§ What is needed: Write out the lines below word for word, beginning at the line that contains "At what (x,y)" and stopping after the line that contains "Looking at the". Leave the pictures out of your copy.

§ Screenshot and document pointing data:
------------------------------------------------------------

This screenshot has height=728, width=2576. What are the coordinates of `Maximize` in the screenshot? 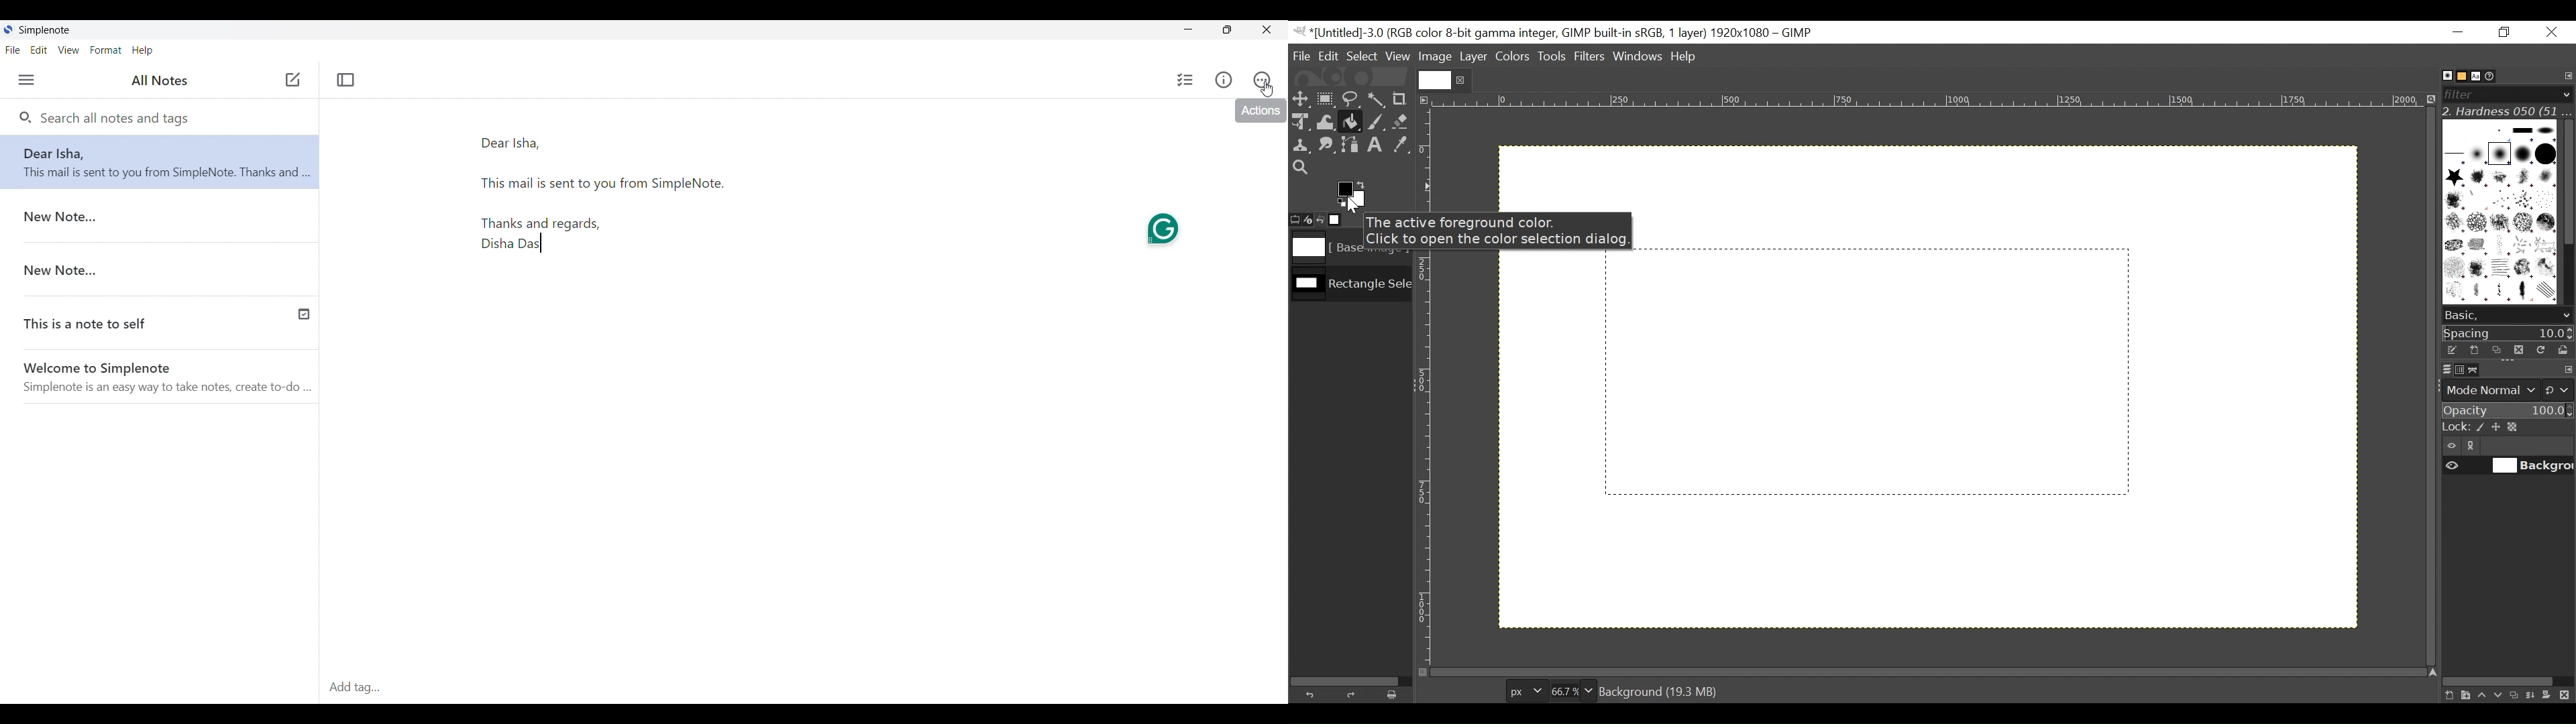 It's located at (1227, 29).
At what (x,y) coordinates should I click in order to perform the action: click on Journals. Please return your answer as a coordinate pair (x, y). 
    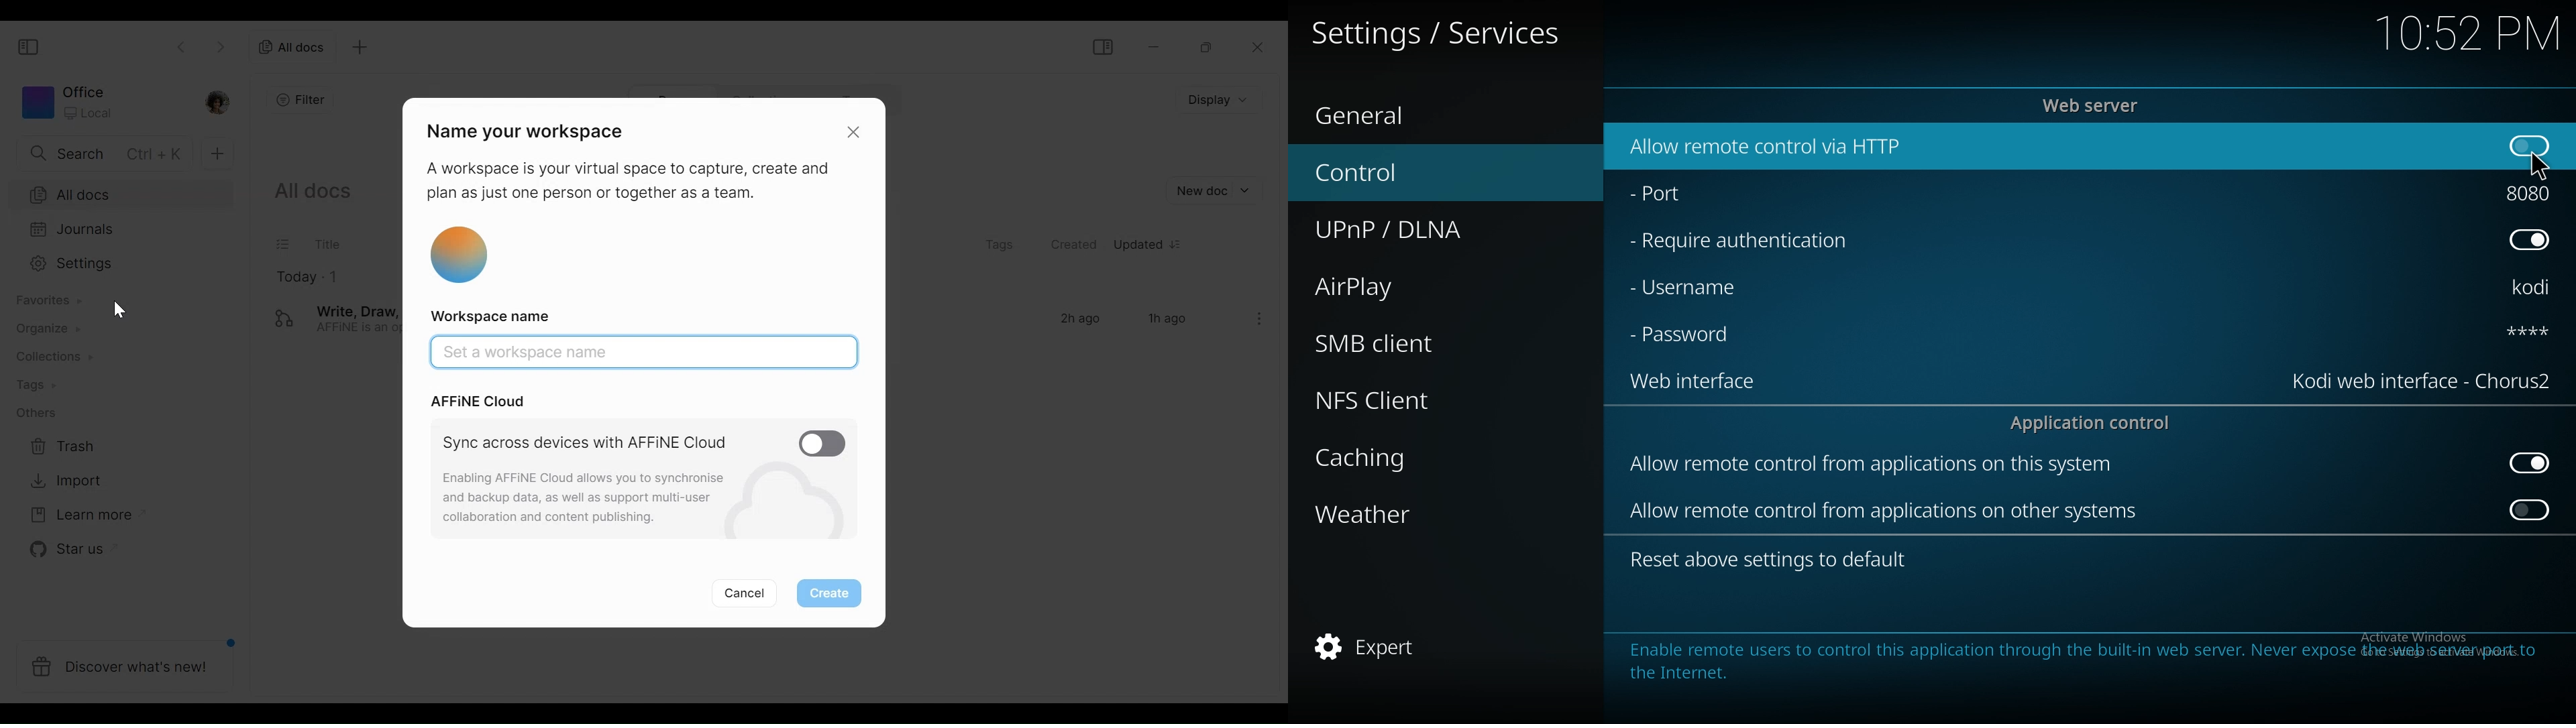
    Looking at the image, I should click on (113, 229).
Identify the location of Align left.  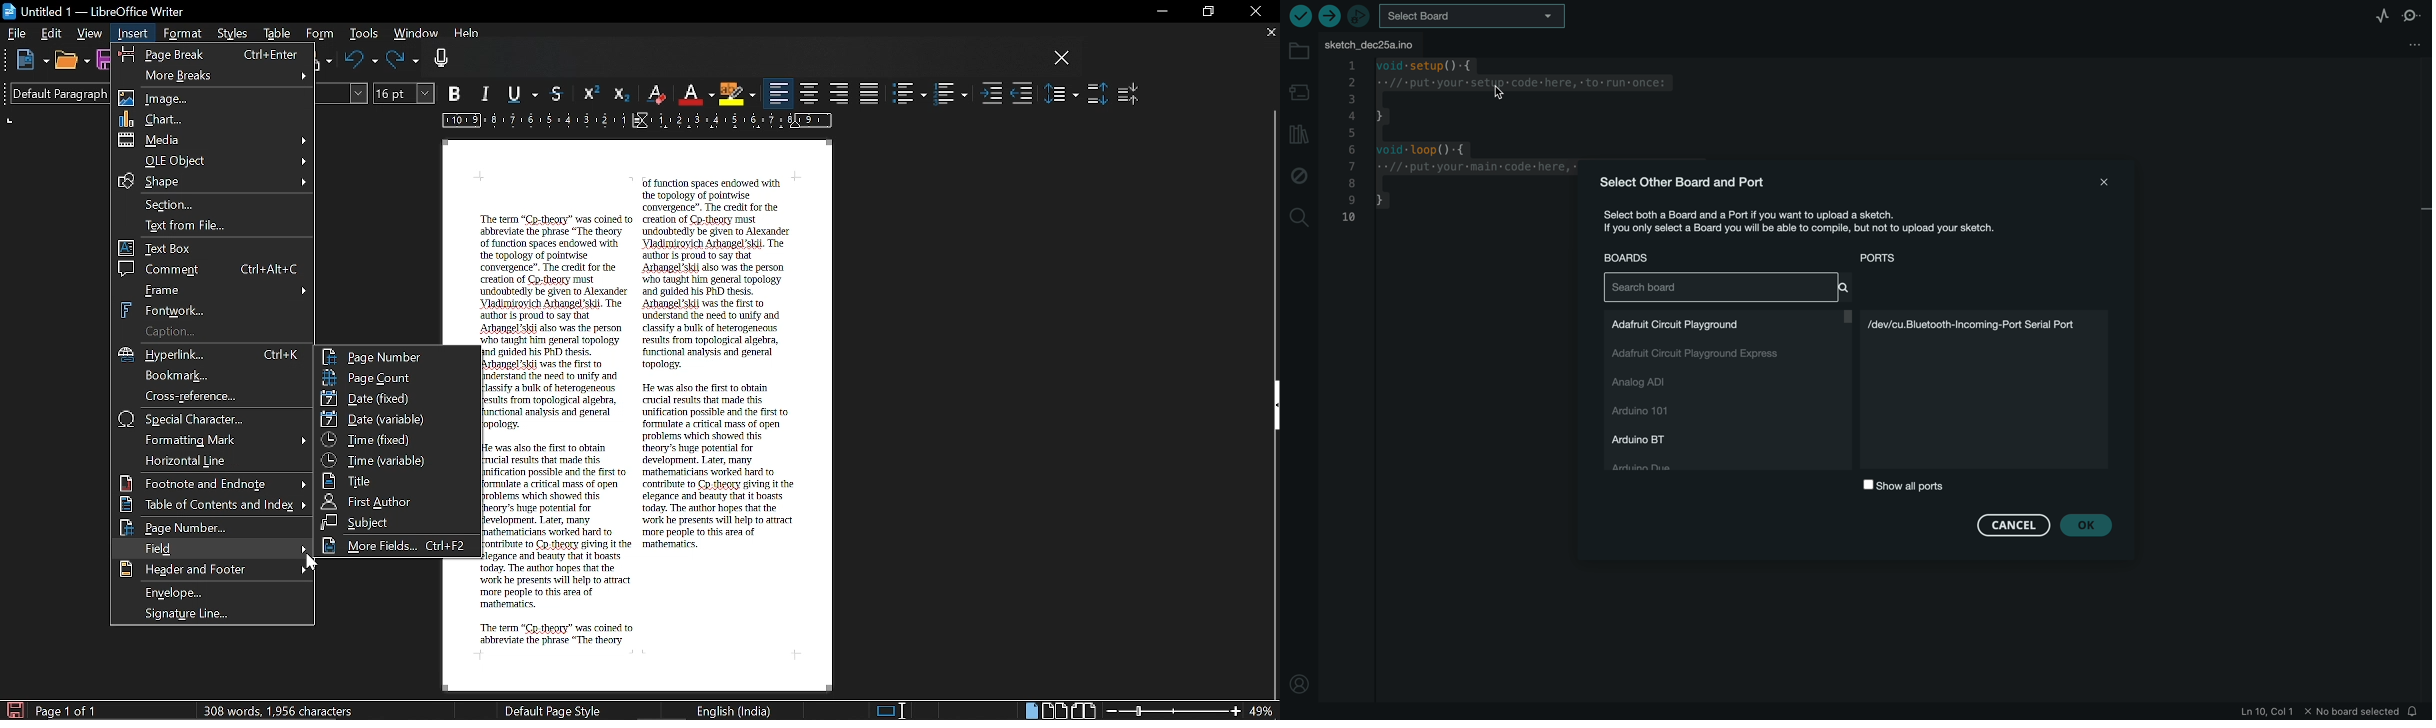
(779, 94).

------------------------------------------------------------

§ Solution to this problem:
At what (x,y) coordinates should I click in order to perform the action: click on Journals. Please return your answer as a coordinate pair (x, y). 
    Looking at the image, I should click on (113, 229).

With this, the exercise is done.